Regarding the new LIDAR data, the acquisition was almost completed in the demonstration sites of Rincine and Bosco Pennataro. The LIDAR sensor was carried by the octocopter, which is the drone developed by the beneficiary partner OBEN. However, because of the changes introduced by ENAC in the national drone flight regulation, which has limited the use of this platforms, in particular by forbidding any operation beyond what can be done in constant visual contact of the pilot with the drone, and in any case within a short distance (500 m) from the pilot position, we were able to fly with octocopter over 75% of the total area of the demonstration sites; in the remaining 25% of the area it was not possible to fly with drone since some areas are mostly unavailable in the central part or in relatively deep valleys far from the clearings suitable for piloting. For this reason and in order to get the LIDAR data for the entire study areas, we used a light helicopter instead of the octocopter as platform to fly with LIDAR sensor over inaccessible areas. It is worth of noting that the light helicopter has technical characteristics (e.g., flight profile, flight altitude above canopy top, flight speed) which allow to emulate very well the flight of a drone as already experienced by OBEN in various situations in which it used the light helicopter to overcome regulatory limitations. This solution has been found suitable to solve the problem without any need for amendments in project budget. and permits full demonstration of the capabilities of the sensor carried by the drone, in view of the new regulations that will soon permit drone flights also beyond visual line of sight. Indeed, with a higher productivity per hour, the impact of the rental of the light helicopter is entirely sustainable within the budget already envisaged. A summary of the flights carried out by both octocopter drone and the light helicopter is provided in the Tables below.
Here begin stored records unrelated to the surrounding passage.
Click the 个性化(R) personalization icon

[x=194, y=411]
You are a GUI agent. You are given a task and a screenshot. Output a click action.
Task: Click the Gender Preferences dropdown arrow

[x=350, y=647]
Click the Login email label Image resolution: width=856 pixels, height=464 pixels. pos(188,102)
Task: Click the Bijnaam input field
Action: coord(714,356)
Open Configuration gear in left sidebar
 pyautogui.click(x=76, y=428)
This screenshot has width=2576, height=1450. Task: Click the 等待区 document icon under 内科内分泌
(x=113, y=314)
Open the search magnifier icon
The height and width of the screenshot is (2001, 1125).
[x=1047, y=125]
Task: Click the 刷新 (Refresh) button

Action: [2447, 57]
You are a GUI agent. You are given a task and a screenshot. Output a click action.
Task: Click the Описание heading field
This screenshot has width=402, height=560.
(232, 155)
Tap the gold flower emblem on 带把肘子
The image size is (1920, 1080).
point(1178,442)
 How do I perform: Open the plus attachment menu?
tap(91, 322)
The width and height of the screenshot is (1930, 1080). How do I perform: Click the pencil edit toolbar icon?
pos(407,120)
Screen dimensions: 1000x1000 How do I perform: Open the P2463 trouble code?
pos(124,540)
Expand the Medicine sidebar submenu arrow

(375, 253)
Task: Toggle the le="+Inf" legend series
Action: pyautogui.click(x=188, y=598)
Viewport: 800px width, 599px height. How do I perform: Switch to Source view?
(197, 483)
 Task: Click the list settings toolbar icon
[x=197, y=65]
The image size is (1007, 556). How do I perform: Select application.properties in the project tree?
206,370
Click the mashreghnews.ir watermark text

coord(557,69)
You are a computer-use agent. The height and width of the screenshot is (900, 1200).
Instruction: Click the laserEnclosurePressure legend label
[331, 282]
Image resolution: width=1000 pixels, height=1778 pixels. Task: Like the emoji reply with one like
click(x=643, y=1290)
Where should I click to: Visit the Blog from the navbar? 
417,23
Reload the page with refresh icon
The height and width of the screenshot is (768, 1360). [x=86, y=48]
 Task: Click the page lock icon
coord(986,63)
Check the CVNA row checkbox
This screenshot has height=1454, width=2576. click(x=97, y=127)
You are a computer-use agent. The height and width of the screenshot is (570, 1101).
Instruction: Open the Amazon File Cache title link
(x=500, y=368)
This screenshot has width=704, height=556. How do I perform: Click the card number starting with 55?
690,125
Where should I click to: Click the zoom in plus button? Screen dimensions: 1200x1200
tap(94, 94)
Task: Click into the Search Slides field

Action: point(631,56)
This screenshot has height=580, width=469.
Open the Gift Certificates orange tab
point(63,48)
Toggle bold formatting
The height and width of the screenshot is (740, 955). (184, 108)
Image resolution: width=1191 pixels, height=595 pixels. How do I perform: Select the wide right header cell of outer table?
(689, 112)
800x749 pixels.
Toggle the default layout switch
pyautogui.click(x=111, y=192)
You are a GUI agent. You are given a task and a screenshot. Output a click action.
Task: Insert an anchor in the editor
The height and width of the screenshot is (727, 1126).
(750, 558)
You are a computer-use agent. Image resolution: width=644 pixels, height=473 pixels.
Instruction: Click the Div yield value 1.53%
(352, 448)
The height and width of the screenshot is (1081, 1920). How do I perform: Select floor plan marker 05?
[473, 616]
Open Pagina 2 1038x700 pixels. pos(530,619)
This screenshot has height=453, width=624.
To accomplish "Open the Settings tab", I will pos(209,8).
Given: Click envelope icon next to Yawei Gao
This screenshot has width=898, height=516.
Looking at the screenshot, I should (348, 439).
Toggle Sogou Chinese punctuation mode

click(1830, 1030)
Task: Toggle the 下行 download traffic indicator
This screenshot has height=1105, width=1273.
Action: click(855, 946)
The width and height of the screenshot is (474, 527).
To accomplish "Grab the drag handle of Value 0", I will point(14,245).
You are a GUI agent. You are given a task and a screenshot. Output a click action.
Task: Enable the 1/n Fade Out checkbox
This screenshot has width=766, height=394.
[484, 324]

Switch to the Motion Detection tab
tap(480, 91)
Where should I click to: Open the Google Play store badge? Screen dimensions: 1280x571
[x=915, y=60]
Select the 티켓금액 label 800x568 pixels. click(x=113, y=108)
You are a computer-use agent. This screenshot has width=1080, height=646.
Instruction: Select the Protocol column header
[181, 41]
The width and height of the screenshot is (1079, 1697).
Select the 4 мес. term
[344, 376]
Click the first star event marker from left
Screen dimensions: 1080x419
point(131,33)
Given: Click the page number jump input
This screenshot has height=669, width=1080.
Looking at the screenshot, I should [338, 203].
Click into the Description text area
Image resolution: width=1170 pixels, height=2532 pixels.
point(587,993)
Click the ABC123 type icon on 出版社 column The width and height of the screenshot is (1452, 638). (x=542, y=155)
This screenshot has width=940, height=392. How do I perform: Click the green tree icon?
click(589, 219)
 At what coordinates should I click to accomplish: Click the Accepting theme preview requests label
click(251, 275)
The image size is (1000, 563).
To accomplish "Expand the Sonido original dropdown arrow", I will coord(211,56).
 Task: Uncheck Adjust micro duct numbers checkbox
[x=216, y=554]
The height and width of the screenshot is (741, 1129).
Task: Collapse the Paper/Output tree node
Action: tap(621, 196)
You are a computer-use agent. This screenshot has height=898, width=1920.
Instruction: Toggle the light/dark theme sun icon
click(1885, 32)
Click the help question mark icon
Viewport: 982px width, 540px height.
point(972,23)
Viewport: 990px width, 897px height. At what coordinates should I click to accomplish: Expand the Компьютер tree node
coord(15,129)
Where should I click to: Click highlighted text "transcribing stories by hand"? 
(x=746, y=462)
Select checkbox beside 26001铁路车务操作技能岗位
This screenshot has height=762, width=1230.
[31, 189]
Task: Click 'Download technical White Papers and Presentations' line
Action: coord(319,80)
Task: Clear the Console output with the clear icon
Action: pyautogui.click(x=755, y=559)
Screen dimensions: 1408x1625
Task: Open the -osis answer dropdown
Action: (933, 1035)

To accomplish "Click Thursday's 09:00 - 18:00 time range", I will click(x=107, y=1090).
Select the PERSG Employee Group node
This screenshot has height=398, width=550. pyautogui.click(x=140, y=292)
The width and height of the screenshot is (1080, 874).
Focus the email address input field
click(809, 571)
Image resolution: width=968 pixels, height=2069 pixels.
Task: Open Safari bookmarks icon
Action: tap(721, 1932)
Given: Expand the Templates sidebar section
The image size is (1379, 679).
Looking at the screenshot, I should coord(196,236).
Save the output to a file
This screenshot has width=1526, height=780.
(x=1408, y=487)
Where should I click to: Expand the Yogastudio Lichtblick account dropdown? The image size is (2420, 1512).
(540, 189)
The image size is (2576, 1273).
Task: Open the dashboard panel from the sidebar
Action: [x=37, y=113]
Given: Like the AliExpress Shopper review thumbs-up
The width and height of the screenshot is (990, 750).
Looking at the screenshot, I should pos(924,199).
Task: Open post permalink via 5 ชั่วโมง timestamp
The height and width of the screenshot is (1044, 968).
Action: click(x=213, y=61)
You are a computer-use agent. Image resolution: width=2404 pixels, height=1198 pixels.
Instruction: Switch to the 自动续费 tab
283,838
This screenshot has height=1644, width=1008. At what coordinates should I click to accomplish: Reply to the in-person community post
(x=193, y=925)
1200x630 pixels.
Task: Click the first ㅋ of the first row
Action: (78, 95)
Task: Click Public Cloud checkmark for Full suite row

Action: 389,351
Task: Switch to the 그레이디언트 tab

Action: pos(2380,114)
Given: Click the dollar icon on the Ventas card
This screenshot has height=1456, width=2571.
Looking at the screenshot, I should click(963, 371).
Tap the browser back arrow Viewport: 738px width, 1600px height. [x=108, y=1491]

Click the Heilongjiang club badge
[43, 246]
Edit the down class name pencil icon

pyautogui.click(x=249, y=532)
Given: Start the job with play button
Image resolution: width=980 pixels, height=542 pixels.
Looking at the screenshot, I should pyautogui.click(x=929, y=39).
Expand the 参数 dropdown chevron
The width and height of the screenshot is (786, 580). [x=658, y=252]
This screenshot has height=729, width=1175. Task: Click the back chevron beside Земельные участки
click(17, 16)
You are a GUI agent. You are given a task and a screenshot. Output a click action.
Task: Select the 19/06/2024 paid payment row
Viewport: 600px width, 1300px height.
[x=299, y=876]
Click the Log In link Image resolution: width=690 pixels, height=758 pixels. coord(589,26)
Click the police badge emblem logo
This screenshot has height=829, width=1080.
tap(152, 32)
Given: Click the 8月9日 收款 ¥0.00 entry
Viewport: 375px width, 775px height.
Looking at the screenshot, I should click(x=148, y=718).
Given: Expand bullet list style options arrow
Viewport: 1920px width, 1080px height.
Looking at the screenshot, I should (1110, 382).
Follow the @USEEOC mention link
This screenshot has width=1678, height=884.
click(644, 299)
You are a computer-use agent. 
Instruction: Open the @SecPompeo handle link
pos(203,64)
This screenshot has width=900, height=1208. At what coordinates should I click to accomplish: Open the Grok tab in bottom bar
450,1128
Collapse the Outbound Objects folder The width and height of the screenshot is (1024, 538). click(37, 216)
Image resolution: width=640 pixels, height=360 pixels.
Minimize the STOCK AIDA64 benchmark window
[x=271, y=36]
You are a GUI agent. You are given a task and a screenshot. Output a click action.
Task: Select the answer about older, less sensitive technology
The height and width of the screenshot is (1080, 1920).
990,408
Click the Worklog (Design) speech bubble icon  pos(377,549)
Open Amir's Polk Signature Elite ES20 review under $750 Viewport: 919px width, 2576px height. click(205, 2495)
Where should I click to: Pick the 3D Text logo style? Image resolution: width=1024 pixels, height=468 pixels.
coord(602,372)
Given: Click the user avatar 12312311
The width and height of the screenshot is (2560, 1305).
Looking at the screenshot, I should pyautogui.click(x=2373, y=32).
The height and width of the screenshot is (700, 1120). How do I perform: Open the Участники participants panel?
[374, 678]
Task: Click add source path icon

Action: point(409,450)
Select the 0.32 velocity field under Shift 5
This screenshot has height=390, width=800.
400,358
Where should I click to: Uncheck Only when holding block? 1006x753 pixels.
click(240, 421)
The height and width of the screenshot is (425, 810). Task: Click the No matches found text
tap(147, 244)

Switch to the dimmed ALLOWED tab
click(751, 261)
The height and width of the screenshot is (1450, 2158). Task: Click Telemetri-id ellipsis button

The pre-processing of the LIDAR data was performed by OBEN using Cloud compare and Terrascan softwares. The results of the LIDAR processing provided the following remote sensing products for each area: a dense point cloud (ranging between 70-120 point/m2), a Digital Terrain Model (DTM) with a spatial resolution of 50 cm, a DSM with a spatial resolution of 25-50 cm, and a Canopy Height Model (CHM) with a spatial resolution of 50 cm. In addition, a data quality check of the LIDAR products was performed by OBEN in the site of Rincine; this check was possible thanks to the availability of a LIDAR data taken in 2015 over the area of Rincine, which was acquired as existing data in Action B1.